Composer: Dmitri Shostakovich (b. 1906 - d. 1975)
Performance date: 02/07/2017
Venue: Bantry Library
Composition Year: 1960
Duration: 00:12:44
Recording Engineer: Richard McCullough, RTÉ lyric fm
Instrumentation Category:String Quartet
Artists:
Quatuor Zaïde (Charlotte Juillard [violin], Leslie Boulin Raulet [violin] Sarah Chenaf [viola] Juliette Salmona [cello]) -
[quartet]
Shostakovich’s
first wife, Nina, died tragically young in 1954. She would have been
fifty in 1960 and, in the aftermath of his disastrous second
marriage, Shostakovich wrote this gem of a quartet in her memory.
Nina’s
fifth decade is concealed in the germ cell that opens the work. The
three-bar phrase that remains within the span of a single octave is
repeated five times. In this movement he seems to have determined to
remember her as she was alive rather than write a dramatic elegy, for
though this movement is highly charged it is neither sad nor
emotional. There is a delightful episode where the first violin and
cello, female and male voices, converse with each other, mostly
pizzicato in the key of E flat and reminiscent of the lovers in Die
Zauberflöte. One
suspects many other private musical references. One of the
excitements of this work, in particular this movement, is its extreme
brevity. On the whole he tends to spread himself but this work shows
his gift for concision, where he packs a huge amount of material into
a small space without seeming to constrain himself.
After
the return of the first theme, the music slows down, drifts to a
brief pause and flows without a break into the magical Lento. With
the exception of six bars the entire movement is written in two or
three parts only and is muted throughout. The long-breathed theme has
a quiet and reflective beauty, little wonder that the composer often
referred to it as his favourite quartet. It is accompanied by a
semiquaver figure that recalls Der
Einsame in Herbst from
Mahler’s Das
Lied von der Erde.
After
an eternity of only three and a half minutes the Finale comes barging
in and after initial hesitation embarks on a terrifyingly wild fugue.

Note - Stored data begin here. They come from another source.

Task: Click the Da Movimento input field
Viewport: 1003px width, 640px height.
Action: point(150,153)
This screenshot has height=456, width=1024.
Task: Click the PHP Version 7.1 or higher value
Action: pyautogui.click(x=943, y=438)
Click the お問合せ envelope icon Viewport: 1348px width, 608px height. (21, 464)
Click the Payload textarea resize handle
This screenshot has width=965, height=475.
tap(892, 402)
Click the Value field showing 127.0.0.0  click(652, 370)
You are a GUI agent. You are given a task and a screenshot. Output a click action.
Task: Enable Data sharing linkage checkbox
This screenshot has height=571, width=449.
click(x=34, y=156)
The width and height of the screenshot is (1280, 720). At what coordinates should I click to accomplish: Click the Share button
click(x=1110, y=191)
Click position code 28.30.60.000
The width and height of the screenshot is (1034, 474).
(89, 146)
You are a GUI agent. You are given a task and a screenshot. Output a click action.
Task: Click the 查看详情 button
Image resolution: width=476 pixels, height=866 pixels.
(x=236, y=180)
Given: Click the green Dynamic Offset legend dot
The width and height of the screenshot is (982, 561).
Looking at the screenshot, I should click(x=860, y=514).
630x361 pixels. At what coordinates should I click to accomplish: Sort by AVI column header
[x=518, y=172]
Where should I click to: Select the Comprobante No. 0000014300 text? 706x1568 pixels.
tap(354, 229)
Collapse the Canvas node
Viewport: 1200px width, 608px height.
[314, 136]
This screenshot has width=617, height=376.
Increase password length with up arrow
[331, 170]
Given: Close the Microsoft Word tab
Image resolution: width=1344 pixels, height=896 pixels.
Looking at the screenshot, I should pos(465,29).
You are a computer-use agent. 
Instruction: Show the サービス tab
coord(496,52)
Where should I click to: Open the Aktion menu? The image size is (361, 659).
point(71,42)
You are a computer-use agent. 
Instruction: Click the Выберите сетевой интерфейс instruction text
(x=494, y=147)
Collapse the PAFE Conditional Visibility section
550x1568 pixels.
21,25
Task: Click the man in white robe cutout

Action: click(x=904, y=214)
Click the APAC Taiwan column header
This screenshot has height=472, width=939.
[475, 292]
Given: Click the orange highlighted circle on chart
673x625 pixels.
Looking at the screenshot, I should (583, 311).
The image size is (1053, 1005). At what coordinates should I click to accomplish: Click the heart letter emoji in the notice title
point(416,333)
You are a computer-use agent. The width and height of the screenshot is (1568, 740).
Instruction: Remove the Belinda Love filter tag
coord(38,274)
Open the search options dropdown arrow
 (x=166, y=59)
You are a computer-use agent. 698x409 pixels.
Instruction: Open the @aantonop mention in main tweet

Brevity is again the password and suddenly the opening idea from the
first movement is recalled fortissimo and the music collapses into a
very strange waltz-like Allegretto. The second half of the Finale is
in effect a fourth movement, whose melody is a transformation of the
fugue subject but whose mood is nearer to the slow movement with
intimate exchanges between the individual instruments. The pizzicato
conversation from the first movement is recalled and suddenly it is
all over.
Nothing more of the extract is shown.